━━ Testo da leggere

Questo decreto peraltro non considera minimamente l’attuale emergenza gli istituti penali di minorenni che sono in una situazione di sovraffollamento cronico: il sistema penitenziario minorile, infatti, non ha risorse sufficienti a gestire il numero di ragazzi che si trovano all'interno.

I giovani che finiscono nel carcere minorile, specialmente in grosse città come Milano e Torino, vengono trasferiti spesso in centri del Sud, questo sradicamento territoriale ed affettivo rende la loro detenzione estremamente penosa ed ostacola il reinserimento in società del minore.

Anche i tribunali per i minorenni sono in affanno e prevedere l’arresto obbligatorio per i minori nei casi di flagranza, non fa che aggravare le difficoltà organizzative della giustizia minorile.

L'arresto del minore è oggi sempre facoltativo: l'obbligatorietà dell'arresto determinerebbe, sul piano concreto, la necessità di attivare e coinvolgere giudici nella fase della convalida. Ci sarebbe una moltiplicazione di procedimenti e fascicoli. Inoltre, in molti casi, il giudice comunque deciderebbe per una remissione in libertà del minore perché per legge deve tenere conto della gravità del fatto, della sua età e della sua personalità. Si onora il sistema di una fase processuale inutile che risulterebbe vana nella stragrande maggioranza dei casi.

Pensando ai ragazzi che lei stesso difende, percepisce la totale assenza di spazi e luoghi di incontro nei quartieri più difficili di Milano? Sarebbe più utili rispetto a maggiori pene?

Sì, certo. In alcune aree del Paese – non solo a Milano – si avverte la mancanza di una rete assistenziale in grado di fornire supporto a questi ragazzi nella gestione di quelle problematiche individuali che possono estremizzarsi quando c'è un nucleo familiare in difficoltà, magari con genitori meno presenti perché impegnati tutto il giorno a cercare di sopravvivere. Anche il degrado ambientale è un fattore da considerare, basti pensare all’inaccettabile situazione dell'edilizia popolare: a Milano i quartieri popolari sono abbandonati a loro stessi e costituiscono un ambiente che facilita la deriva comportamentale dei giovani. Se le persone vengono lasciate vivere in una condizione di degrado, tenderanno – con i loro comportamenti – a riflettere questo degrado e più facilmente assumeranno condotte anti-sociali e anti-giuridiche.

━━━━

— Consegne —
[a] Modifica il brano sulla giustizia minorile, partendo da "Sì, certo. In" e proseguendo fino a "anti-sociali e anti-giuridiche.": riscrivi quella parte sostituendo "rete assistenziale" con "rete di sostegno".
[b] Rispondi a ciascuna domanda sul brano sulla giustizia minorile.
(i) Quali grosse città sono citate come luoghi da cui i giovani vengono spesso trasferiti in centri del Sud?
(ii) Com'è oggi l'arresto del minore?
(iii) Di che cosa deve tenere conto per legge il giudice?
[c] Scrivi il seguito del brano sulla giustizia minorile, cominciando subito dopo la sua ultima frase.
Le righe che vengono dopo il brano costituiscono materiale a sé stante.

━━ Elenco dei dati

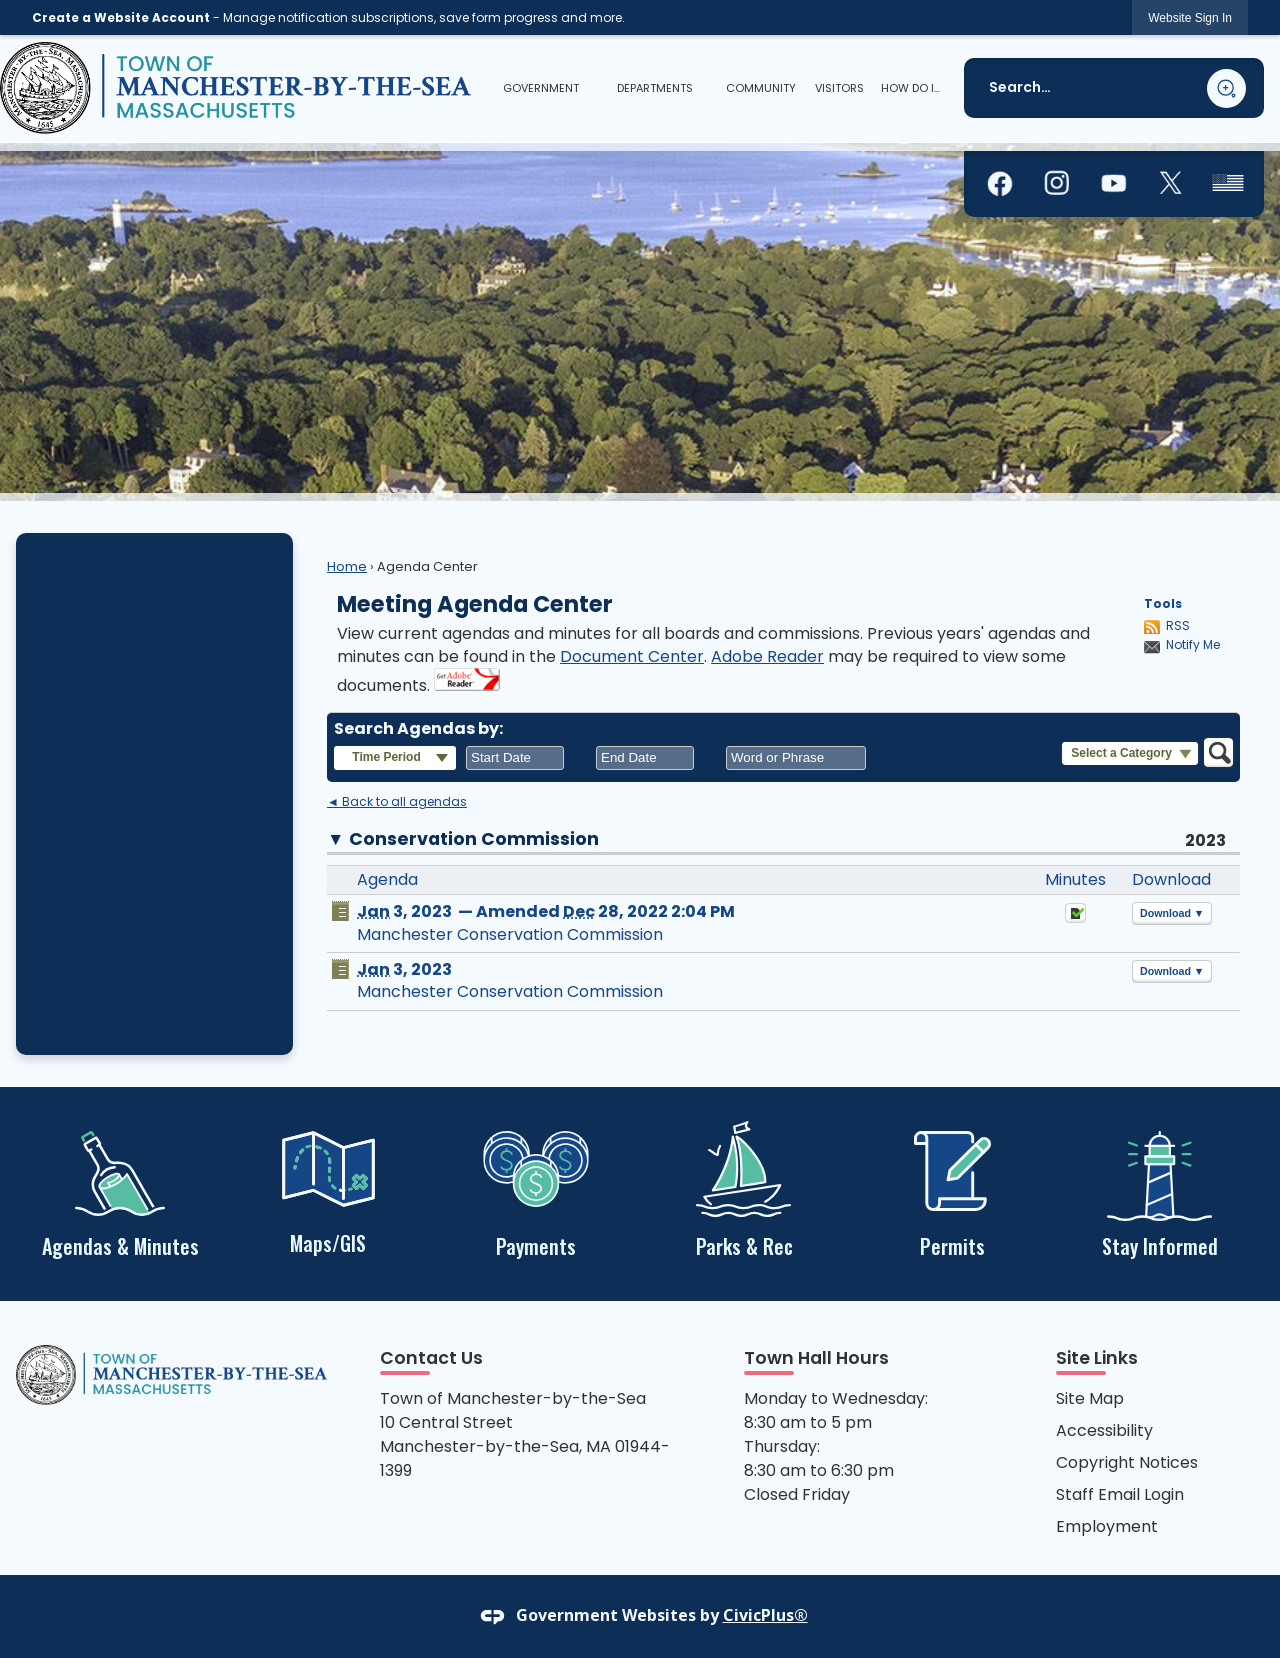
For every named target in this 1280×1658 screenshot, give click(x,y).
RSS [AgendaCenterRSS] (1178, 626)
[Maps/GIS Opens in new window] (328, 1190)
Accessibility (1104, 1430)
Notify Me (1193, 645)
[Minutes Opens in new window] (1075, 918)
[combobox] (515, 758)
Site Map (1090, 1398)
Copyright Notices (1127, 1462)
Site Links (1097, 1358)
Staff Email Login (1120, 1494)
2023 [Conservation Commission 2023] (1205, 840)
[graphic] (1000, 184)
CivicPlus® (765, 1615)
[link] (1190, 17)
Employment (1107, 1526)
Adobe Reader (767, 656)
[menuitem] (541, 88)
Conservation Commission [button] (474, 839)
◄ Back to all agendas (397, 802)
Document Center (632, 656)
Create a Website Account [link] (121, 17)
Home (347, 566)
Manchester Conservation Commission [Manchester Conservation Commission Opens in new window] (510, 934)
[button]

━━━━

— Risposte alle consegne —
[a]
Sì, certo. In alcune aree del Paese – non solo a Milano – si avverte la mancanza di una rete di sostegno in grado di fornire supporto a questi ragazzi nella gestione di quelle problematiche individuali che possono estremizzarsi quando c'è un nucleo familiare in difficoltà, magari con genitori meno presenti perché impegnati tutto il giorno a cercare di sopravvivere. Anche il degrado ambientale è un fattore da considerare, basti pensare all’inaccettabile situazione dell'edilizia popolare: a Milano i quartieri popolari sono abbandonati a loro stessi e costituiscono un ambiente che facilita la deriva comportamentale dei giovani. Se le persone vengono lasciate vivere in una condizione di degrado, tenderanno – con i loro comportamenti – a riflettere questo degrado e più facilmente assumeranno condotte anti-sociali e anti-giuridiche.

[b]
(i) Milano e Torino.
(ii) Sempre facoltativo.
(iii) Della gravità del fatto, dell'età e della personalità del minore.

[c]
Social, serie televisive, canzoni inducono davvero i ragazzi a commettere crimini?

No. Le ragioni della devianza minorile sono molto complesse e variegate. Io credo che vi siano anzitutto ragioni di tipo economico – sociale, ma vi sono anche anche delle responsabilità da parte del sistema scolastico ed educativo, che spesso non è in grado di indirizzare i ragazzi verso modelli comportamentali virtuosi o lo fa con molta difficoltà.

Secondo lei, questi ragazzi vengono descritti come mostri da mandare in carcere a prescindere?

C'è un tema sicuramente legato a un aumento di reati nella fase adolescenziale. Il numero di ragazzi che entra in contatto con il circuito penale sta crescendo. La questione peraltro non è limitata ai soli minorenni: basti pensare che oggi, per la prima volta nella storia nel carcere San Vittore, un terzo dei detenuti ha poco più di 18 anni e buona parte di questi sono stranieri.

A Milano c’è poi il problema dei minori non accompagnati che vivono per strada e delinquono. Bisognerebbe puntare di più a valorizzare il circuito delle comunità, soprattutto quando c'è una situazione familiare precaria. In ogni caso l’impressione è che le misure proposte dal Dl Caivano rischino di portare al collasso il sistema giudiziario minorile piuttosto che fornire valide risposte a quelle che sono le legittime richieste di maggiore sicurezza della cittadinanza.